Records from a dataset

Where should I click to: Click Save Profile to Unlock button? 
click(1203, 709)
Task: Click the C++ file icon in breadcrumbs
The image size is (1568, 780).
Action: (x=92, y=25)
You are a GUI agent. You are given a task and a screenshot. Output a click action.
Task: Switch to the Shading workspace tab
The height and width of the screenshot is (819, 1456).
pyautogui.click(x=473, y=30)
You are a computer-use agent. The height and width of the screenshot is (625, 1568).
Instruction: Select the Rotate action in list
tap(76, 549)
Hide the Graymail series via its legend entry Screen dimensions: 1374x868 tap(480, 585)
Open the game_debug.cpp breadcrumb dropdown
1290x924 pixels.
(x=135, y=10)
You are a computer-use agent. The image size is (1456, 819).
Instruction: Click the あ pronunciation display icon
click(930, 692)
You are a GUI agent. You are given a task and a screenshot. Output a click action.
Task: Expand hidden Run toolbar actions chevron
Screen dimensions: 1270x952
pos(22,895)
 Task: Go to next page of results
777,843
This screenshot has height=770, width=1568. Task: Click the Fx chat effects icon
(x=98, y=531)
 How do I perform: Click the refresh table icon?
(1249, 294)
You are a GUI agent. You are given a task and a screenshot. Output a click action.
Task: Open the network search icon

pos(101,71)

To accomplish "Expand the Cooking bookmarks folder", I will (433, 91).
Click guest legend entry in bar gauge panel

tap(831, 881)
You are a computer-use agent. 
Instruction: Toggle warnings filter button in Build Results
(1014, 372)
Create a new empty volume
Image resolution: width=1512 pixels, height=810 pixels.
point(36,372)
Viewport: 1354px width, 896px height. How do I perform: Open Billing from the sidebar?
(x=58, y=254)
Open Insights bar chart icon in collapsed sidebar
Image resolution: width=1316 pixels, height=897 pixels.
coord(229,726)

> [What needs to be done]:
What you need to do is retype all the entries exactly as written.

> [Answer for this exercise]:
Where should I click to: Click Save Profile to Unlock button? 
click(1203, 709)
Task: Click the C++ file icon in breadcrumbs
The image size is (1568, 780).
Action: (x=92, y=25)
You are a GUI agent. You are given a task and a screenshot. Output a click action.
Task: Switch to the Shading workspace tab
The height and width of the screenshot is (819, 1456).
pyautogui.click(x=473, y=30)
You are a computer-use agent. The height and width of the screenshot is (625, 1568).
Instruction: Select the Rotate action in list
tap(76, 549)
Hide the Graymail series via its legend entry Screen dimensions: 1374x868 tap(480, 585)
Open the game_debug.cpp breadcrumb dropdown
1290x924 pixels.
(x=135, y=10)
You are a computer-use agent. The image size is (1456, 819).
Instruction: Click the あ pronunciation display icon
click(930, 692)
You are a GUI agent. You are given a task and a screenshot. Output a click action.
Task: Expand hidden Run toolbar actions chevron
Screen dimensions: 1270x952
pos(22,895)
 Task: Go to next page of results
777,843
This screenshot has height=770, width=1568. Task: Click the Fx chat effects icon
(x=98, y=531)
 How do I perform: Click the refresh table icon?
(1249, 294)
You are a GUI agent. You are given a task and a screenshot. Output a click action.
Task: Open the network search icon

pos(101,71)

To accomplish "Expand the Cooking bookmarks folder", I will (433, 91).
Click guest legend entry in bar gauge panel

tap(831, 881)
You are a computer-use agent. 
Instruction: Toggle warnings filter button in Build Results
(1014, 372)
Create a new empty volume
Image resolution: width=1512 pixels, height=810 pixels.
point(36,372)
Viewport: 1354px width, 896px height. How do I perform: Open Billing from the sidebar?
(x=58, y=254)
Open Insights bar chart icon in collapsed sidebar
Image resolution: width=1316 pixels, height=897 pixels.
coord(229,726)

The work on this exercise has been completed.